While of the fairly common northern leopard frog species, this particular creature’s florescent colour was unique indeed.
As is typical in small towns, the anomaly was quickly chalked up to magic, and so single women from across the province have lined up around the block to give the frog a big ol’ smooch on the lips.
The reason for this?
“Me? I’m hoping it’ll turn into a rich, handsome Irving man,” said 26-year-old grad student Alyssa Parent.
She is not alone.
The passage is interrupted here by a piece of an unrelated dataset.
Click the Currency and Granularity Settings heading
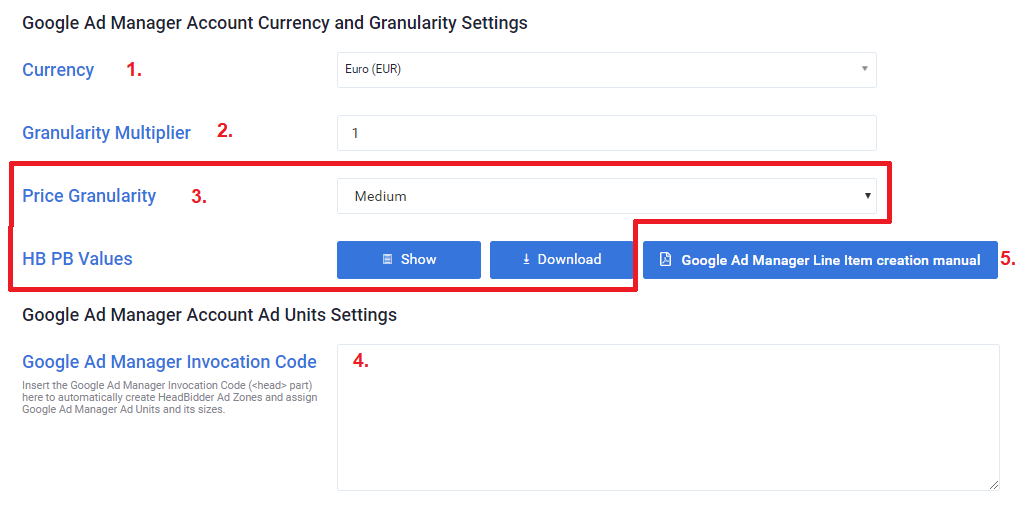point(274,22)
More than 234 women women gathered around Babbitt’s northside home in order to kiss the frog, which they believe will, at some point, transform into an Irving heir and whisk them away into a life of comfort and good fortune.
But how was this conclusion reached?
“Well, see, turquoise is sort of like a blue, right?” explained Babbitt. “And blue is the official colour of the Irvings, so, like, it’s not that much of a logical leap, if you really think about it.”
Since discovering the animal earlier this week, Babbitt has chosen to perpetuate this rumour as best she can, having her husband Phil build a small display to house the frog (i.e. superglue its legs to), with colourful cardboard signs surrounding it that lists the frog’s possible heritage and the $5 price point for kissing it.
“I know that this frog is an Irving, one hundred percent,” said one hopeful romantic who wasn’t great with statistics. “It’s just a matter of finding the right girl.”
The Irvings themselves, however, strongly disagree.
Irving Patriarch James K. assured The Manatee during a phone interview that the family knows of no potential beneficiary of the Irving fortune who have been turned into an amphibian of any kind. “We do not have any frogs in our family tree,” Irving admonished.
“A couple snakes maybe, but no, no frogs,” he joked.
Still, despite it all, these women choose to believe.
“Iff been comfing here for free dayfs now, wiff no luck,” said 36-year-old Angela Patton, struggling to speak through puffy, wart-covered lips. “Buff tofay mighff be the fay!”